首先我们来体验下最简单的内存缓存，在 config.yaml 文件中添加如下配置：

litellm_settings:
  cache: true
  cache_params:
    type: local

然后重启 LiteLLM Proxy 服务。发送第一次请求：

$ curl -X POST 'http://127.0.0.1:4000/chat/completions' \
  -H 'Authorization: Bearer sk-1234' \
  -H 'Content-Type: application/json' \
  -d '{
    "model": "gpt-4o",
    "messages": [{"role": "user", "content": "给我讲个笑话"}]
  }'

第一次请求会调用真实的 API，耗时可能在 1-3 秒。再发送完全相同的请求（加了 -v 选项用于打印响应头）：

$ curl -v -X POST 'http://127.0.0.1:4000/chat/completions' \
  -H 'Authorization: Bearer sk-1234' \
  -H 'Content-Type: application/json' \
  -d '{
    "model": "gpt-4o",
    "messages": [{"role": "user", "content": "给我讲个笑话"}]
  }'

第二次请求从缓存返回，耗时通常在 50-200 毫秒，响应头中会包含缓存相关信息：

x-litellm-cache-key: 6b86d8cb3ab300d7cbe071f93176e28cc25d9da7f2db95dd8ad078176faddc94

这个 Key 是根据请求内容生成的，相同的请求参数生成的 Key 也是相同的。

Redis 缓存

内存缓存适合单机部署和开发测试，生产环境一般使用 Redis 作为缓存后端。可以用 Docker 在本地快速启一个 Redis 示例：

$ docker run -d \
  --name redis-stack \
  -p 6379:6379 \
  -p 8001:8001 \
  redis/redis-stack:latest

注意我这里使用的是 Redis Stack 镜像，它是一个包含多个模块的集成软件套件，在 Redis 的基础上，扩展了 搜索（RedisSearch）、JSON（RedisJSON）、图数据库（RedisGraph）、时间序列（RedisTimeSeries） 和 布隆过滤器（RedisBloom） 等功能，提供了更丰富的数据处理能力，适用于构建复杂应用。相对于 Redis Server 只是核心的内存数据结构存储，更侧重于缓存和消息队列等场景。

最简单的 Redis 缓存配置如下：

litellm_settings:
  cache: true
  cache_params:
    type: redis
    host: localhost          # Redis 服务器地址
    port: 6379               # Redis 端口
    password: your_password  # Redis 密码（可选）
    ttl: 600                 # 默认缓存时间（秒）

对于大规模部署，LiteLLM 支持配置 Redis 集群或哨兵。

验证方法和内存缓存一样，第二次请求从缓存返回，并且在 Redis 中应该能找到 x-litellm-cache-key 对应的缓存键：

Redis 语义缓存

Redis 不仅可以用来做普通缓存，还可以用来做向量数据库。我们可以将文本、图像等非结构化数据转换为向量，存储到 Redis 中，并利用 Redis 的内存优势实现毫秒级的向量相似性搜索。

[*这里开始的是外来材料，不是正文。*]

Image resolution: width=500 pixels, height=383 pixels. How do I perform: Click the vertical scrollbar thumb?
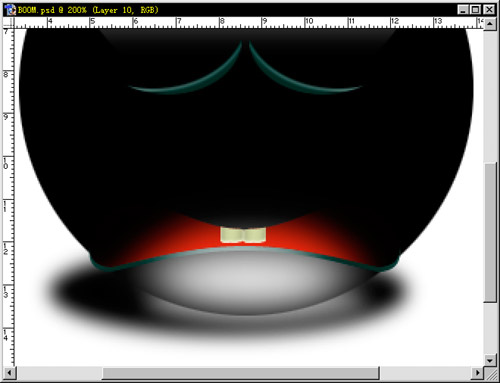(x=490, y=232)
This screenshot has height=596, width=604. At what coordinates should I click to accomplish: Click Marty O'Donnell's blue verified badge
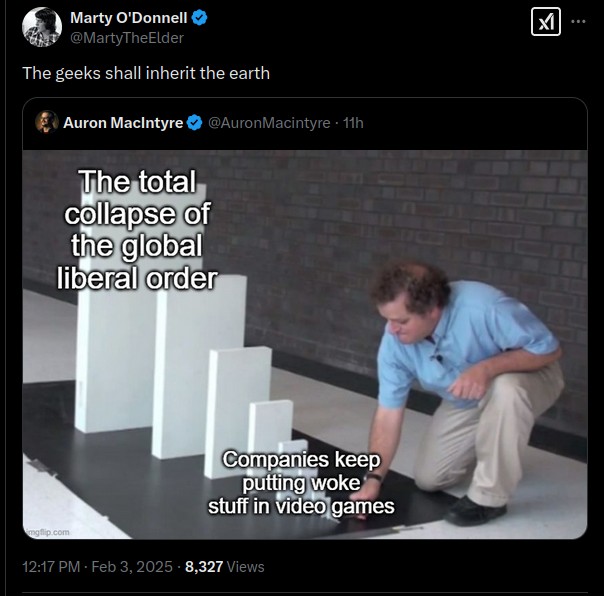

LiteLLM 基于 Redis 向量数据库实现了语义缓存功能，语义缓存 不同于传统的精确匹配缓存，它能够理解查询的语义含义，并返回语义相似查询的缓存结果。即使这些查询的字面表达完全不同，语义缓存也能识别它们的相似性并返回相同的结果，大大提高了缓存命中率。

Redis 语义缓存基于 Redis Vector Library (RedisVL) 实现，首先需要安装依赖：

$ pip install redisvl==0.4.1

然后在 LiteLLM 的配置文件中开启 Redis 语义缓存：

litellm_settings:
  cache: true
  cache_params:
    type: redis-semantic              # 语义缓存类型
    host: localhost
    port: 6379
    password: your_password
    ttl: 600
    similarity_threshold: 0.8                                     # 相似度阈值（0-1，1为完全匹配）
    redis_semantic_cache_embedding_model: text-embedding-3-large  # 嵌入模型名称

其中 similarity_threshold 为相似度阈值，范围 [0-1]，redis_semantic_cache_embedding_model 为嵌入模型名称，必须是在 model_list 中定义。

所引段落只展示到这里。